Ab der Geburt. Wenn es Kindern vergönnt ist, mit Tieren gemeinsam aufzuwachsen, kann man nachweisen, dass sie in der körperlichen, emotionalen und kognitiven Entwicklung Vorteile haben. Tiere allgemein sind wichtig, aber Hunde sind insofern unschlagbar, als dass sie unsere engsten Sozial-Kumpane sind und am meisten auf unsere sozialen Befindlichkeiten eingehen können. Mit ihnen können wir am besten und am komplexesten sozial interagieren. Aber eine Katze oder ein Meerschweinchen sind natürlich besser als nichts. Wichtig ist vor allem, dass die Kinder nicht erst ein Tier haben, wenn sie Verantwortung übernehmen können.

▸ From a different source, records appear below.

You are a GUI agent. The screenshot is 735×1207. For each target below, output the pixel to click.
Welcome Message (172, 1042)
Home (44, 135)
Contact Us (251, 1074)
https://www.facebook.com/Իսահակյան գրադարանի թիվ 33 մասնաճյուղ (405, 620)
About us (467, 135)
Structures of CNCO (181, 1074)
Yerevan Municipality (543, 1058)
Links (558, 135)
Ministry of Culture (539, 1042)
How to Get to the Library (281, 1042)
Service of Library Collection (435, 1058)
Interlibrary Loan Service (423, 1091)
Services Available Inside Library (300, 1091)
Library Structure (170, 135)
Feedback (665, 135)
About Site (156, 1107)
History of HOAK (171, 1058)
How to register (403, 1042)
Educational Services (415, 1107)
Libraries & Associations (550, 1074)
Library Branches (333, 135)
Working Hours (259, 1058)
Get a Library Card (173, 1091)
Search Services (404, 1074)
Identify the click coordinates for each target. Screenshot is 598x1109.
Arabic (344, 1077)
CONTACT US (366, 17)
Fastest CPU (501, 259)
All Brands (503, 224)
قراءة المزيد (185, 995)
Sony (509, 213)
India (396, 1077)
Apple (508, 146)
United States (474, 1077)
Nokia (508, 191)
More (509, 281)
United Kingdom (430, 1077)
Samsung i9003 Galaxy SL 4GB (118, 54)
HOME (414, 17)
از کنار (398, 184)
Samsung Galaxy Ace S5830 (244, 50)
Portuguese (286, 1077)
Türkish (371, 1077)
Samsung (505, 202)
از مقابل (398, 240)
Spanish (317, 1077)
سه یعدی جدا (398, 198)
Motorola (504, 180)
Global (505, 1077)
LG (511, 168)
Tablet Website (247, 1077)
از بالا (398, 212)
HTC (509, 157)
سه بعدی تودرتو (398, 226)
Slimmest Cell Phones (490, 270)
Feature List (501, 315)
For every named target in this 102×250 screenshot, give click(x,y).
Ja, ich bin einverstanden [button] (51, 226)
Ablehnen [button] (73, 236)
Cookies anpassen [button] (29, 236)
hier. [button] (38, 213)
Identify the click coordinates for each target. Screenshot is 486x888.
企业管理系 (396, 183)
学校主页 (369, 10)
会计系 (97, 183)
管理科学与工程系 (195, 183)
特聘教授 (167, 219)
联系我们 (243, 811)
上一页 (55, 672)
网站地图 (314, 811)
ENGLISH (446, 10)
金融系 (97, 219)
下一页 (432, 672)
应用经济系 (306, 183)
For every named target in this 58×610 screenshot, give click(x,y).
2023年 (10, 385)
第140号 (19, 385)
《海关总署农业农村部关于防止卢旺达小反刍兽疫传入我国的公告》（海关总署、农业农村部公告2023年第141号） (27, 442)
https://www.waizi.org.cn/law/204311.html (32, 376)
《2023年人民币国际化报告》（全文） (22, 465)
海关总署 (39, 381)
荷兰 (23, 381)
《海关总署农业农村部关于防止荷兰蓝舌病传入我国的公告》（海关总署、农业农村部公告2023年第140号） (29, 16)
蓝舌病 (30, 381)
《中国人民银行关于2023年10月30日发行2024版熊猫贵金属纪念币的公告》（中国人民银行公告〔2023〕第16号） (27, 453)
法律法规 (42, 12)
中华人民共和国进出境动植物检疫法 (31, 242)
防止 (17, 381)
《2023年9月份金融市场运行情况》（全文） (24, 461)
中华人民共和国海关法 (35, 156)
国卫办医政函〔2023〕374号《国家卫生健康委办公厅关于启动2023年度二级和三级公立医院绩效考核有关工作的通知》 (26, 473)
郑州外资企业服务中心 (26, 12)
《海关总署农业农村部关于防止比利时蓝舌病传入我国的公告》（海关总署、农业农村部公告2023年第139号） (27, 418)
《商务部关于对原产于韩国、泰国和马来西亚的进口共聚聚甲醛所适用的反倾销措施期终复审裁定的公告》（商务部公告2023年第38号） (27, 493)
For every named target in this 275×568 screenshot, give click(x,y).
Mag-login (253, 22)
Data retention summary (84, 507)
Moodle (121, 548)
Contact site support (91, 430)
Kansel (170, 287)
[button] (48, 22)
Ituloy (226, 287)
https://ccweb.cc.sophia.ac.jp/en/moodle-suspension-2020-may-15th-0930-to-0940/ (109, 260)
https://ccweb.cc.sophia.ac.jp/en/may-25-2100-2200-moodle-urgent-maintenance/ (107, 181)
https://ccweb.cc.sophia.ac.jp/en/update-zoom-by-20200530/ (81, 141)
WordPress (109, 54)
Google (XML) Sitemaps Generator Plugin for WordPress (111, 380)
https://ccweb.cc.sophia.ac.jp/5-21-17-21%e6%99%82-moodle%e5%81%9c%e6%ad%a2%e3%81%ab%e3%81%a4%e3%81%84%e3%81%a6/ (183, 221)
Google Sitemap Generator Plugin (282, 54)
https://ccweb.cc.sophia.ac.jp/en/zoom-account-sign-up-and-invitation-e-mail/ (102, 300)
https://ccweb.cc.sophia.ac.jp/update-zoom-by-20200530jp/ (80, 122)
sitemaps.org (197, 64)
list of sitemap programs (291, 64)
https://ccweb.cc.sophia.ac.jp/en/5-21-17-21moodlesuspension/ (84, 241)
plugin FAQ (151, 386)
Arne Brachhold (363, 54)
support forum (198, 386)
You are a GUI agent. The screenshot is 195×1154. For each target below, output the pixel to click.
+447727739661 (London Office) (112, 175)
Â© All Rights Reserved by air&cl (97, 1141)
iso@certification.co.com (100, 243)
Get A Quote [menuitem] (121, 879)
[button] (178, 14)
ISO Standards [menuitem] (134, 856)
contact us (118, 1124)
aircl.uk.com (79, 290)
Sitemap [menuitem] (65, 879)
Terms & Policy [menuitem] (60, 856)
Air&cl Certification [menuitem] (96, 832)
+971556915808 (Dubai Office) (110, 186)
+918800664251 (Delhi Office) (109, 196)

Manchmal werden die Kumpan-Tiere zum Partner- oder Kinderersatz. Gibt es eine übertriebene Tierliebe?
Die übertriebene Tierliebe existiert immer nur in den Augen der anderen. Da sollte man nicht urteilen. Hunde können vollwertige Sozialpartner sein, und man sollte mit Hunden auch so leben, dass sie vollwertige Sozialpartner sind. Ob ich den Hund jetzt dadurch verwöhnen muss, dass er nur das teuerste Markenfutter bekommt oder gar Markenkleidung aus Italien, das bleibt dahingestellt. Ich halte das nicht für nötig, aber ich bleibe da eher entspannt. Solange die wichtigen Dinge in der Beziehung zwischen Tier und Halter erfüllt sind, verträgt das Kumpan-Tier jede Menge Spinnerei der Halter.
Sie forschen seit langer Zeit über diese besondere Beziehung zwischen Mensch und Tier. Was macht für Sie die Faszination dieses Themas aus?
Es ist die Einsicht, wie ähnlich man einander ist. Es ist keine Vermenschlichung von Tieren, wenn man ihnen sozusagen möglichst auf Augenhöhe begegnet, denn sie sind wirklich weitgehend soziale Wesen wie wir. Mit Tieren hat man andere Beziehungen als mit Menschen – weniger komplexe, dafür zum Teil auf emotionaler Ebene essenziellere. Ich diskutiere mit unseren Hühnern kaum je über Politik, aber man versteht einander. Darin liegt eigentlich die Faszination. Genauso wie in der Frage: Warum sind wir uns selbst nicht genug? Ich habe zwei Hunde, die mir natürlich manchmal auf die Nerven gehen. Es ist auch nicht so, dass ich alle Hunde dieser Welt liebe. Es gibt auch ganz fürchterliche Köter, die man nicht mögen muss – aber Tiere machen das Leben schon vollständig.
Auf den Hund gekommen
Die fünf beliebtesten Hunderassen in Deutschland laut einer Erhebung für das Jahr 2020 der Tierschutzorganisation TASSO e.V.:
Platz 1: Mischling
Platz 2: Labrador Retriever
Platz 3: Deutscher Schäferhund
Platz 4: Französische Bulldogge
Platz 5: Chihuahua
55.649 Hunde waren laut statista.com 2020 in Wien registriert.